### [Data entries]
(begin)

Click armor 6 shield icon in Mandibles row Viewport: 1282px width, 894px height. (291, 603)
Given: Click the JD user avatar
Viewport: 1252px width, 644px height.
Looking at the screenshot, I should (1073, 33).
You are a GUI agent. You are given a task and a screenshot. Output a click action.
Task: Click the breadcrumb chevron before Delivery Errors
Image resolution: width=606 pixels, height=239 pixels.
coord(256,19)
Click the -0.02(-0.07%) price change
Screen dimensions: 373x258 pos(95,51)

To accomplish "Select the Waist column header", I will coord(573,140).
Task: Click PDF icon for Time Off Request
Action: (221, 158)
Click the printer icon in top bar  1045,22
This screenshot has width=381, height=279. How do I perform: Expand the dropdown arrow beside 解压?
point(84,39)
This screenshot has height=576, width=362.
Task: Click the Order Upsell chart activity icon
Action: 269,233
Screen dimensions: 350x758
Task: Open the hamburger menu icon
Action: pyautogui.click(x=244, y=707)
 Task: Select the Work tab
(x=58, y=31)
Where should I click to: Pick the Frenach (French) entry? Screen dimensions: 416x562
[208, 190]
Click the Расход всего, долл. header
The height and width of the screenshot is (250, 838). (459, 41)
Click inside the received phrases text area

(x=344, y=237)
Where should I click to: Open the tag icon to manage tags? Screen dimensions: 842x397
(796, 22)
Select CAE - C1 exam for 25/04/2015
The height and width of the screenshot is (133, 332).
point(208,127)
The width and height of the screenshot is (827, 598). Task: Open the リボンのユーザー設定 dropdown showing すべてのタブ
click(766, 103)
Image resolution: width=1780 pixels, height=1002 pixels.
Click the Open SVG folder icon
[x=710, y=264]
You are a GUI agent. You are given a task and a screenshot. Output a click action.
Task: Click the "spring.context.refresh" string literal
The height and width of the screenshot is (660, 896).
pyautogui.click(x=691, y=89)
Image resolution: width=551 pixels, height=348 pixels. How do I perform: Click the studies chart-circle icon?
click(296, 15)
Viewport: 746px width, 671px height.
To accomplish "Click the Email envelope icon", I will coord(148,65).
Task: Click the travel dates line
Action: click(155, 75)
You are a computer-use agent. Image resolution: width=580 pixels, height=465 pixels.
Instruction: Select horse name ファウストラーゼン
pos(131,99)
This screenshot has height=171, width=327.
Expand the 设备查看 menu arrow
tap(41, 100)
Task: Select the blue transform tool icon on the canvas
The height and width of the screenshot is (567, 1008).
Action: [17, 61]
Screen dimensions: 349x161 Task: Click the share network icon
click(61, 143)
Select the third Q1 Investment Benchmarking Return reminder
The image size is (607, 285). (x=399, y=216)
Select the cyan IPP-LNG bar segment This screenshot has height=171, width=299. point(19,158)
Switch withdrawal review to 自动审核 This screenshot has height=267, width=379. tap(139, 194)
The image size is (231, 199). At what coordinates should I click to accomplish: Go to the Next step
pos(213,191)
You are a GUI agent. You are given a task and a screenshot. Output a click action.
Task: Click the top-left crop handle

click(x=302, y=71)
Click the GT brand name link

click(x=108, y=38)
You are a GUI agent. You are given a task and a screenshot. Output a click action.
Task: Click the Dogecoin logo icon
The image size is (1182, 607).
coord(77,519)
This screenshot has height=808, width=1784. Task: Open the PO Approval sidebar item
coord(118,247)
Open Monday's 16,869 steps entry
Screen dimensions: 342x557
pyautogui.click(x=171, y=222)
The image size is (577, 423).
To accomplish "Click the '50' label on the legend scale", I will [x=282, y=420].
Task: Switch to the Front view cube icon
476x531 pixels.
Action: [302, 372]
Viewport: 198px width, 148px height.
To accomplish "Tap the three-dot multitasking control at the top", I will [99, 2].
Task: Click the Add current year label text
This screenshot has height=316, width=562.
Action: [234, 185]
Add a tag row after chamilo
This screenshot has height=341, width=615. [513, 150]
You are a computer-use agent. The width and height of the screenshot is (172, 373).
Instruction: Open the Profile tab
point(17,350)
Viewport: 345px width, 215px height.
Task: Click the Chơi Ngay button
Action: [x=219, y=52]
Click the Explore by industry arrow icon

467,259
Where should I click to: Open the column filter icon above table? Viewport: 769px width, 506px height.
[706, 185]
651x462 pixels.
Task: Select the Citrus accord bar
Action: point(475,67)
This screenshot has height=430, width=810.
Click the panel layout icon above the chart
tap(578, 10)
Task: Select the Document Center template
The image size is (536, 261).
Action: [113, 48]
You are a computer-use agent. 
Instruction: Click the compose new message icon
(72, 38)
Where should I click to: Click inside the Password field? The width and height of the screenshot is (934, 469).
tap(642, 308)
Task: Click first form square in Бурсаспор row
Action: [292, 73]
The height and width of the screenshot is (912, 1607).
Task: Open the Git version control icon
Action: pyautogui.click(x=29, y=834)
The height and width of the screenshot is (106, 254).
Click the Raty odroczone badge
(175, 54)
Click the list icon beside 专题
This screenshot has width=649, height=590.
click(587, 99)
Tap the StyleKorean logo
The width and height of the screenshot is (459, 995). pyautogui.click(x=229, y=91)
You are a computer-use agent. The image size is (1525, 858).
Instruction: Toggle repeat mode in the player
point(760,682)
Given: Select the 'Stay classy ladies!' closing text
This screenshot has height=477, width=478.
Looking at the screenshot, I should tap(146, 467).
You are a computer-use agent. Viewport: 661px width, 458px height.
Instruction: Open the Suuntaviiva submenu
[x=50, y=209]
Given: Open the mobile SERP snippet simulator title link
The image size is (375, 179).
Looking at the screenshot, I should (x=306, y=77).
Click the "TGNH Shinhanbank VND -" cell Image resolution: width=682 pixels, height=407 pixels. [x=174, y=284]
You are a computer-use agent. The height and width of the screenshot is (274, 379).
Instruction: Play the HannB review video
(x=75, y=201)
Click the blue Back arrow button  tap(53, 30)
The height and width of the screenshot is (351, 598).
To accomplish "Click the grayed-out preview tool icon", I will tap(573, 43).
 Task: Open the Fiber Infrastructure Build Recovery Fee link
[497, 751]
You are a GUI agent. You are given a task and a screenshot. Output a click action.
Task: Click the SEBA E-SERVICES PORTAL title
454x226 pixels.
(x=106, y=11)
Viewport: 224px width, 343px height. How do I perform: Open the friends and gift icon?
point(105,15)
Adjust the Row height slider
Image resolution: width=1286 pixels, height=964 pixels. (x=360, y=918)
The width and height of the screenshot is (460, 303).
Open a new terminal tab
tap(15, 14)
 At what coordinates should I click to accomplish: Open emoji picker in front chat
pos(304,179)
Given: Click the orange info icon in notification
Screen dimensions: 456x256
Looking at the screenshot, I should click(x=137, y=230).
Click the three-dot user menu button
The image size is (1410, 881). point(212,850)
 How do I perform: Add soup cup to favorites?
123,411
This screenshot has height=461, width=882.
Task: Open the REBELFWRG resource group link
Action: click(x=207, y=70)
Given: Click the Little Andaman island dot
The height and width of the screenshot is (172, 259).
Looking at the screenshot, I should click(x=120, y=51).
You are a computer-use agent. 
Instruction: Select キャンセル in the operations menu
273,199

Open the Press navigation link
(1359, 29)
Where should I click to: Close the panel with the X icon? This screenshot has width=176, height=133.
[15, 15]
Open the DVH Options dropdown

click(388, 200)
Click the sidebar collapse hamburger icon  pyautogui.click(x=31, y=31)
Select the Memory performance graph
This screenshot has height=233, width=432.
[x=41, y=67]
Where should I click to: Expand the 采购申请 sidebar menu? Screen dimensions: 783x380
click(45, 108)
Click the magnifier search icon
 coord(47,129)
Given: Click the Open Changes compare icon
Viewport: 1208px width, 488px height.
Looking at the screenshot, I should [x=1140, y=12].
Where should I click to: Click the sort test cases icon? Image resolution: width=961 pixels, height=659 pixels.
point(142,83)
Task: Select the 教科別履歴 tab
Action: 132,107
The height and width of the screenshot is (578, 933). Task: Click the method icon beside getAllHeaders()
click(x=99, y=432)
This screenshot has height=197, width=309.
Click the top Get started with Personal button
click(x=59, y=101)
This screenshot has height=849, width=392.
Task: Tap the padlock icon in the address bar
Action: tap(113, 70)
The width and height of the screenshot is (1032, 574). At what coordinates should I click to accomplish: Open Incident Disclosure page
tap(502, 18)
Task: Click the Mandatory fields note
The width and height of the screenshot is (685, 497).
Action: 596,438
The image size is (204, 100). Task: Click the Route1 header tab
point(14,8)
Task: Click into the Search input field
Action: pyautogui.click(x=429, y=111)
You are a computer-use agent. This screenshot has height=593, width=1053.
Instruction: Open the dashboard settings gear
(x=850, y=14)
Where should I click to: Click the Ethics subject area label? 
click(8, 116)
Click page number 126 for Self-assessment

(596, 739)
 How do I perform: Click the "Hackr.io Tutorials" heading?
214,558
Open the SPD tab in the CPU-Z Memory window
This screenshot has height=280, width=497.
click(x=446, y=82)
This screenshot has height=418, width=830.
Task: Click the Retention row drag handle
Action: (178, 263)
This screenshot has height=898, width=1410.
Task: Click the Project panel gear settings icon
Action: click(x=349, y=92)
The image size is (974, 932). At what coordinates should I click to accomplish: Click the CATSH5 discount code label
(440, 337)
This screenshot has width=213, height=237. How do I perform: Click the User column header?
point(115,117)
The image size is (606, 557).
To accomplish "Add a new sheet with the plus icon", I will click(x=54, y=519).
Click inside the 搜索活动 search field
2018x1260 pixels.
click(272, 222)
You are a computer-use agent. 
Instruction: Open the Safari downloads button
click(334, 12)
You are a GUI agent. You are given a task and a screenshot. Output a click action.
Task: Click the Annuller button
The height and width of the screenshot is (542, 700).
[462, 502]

(end)

Duplicate the rows above, everything from the line containing "Click the blue" down to the line containing "tap(15, 14)", both ends included.

Click the blue Back arrow button  tap(53, 30)
The height and width of the screenshot is (351, 598).
To accomplish "Click the grayed-out preview tool icon", I will tap(573, 43).
 Task: Open the Fiber Infrastructure Build Recovery Fee link
[497, 751]
You are a GUI agent. You are given a task and a screenshot. Output a click action.
Task: Click the SEBA E-SERVICES PORTAL title
454x226 pixels.
(x=106, y=11)
Viewport: 224px width, 343px height. How do I perform: Open the friends and gift icon?
point(105,15)
Adjust the Row height slider
Image resolution: width=1286 pixels, height=964 pixels. (x=360, y=918)
The width and height of the screenshot is (460, 303).
Open a new terminal tab
tap(15, 14)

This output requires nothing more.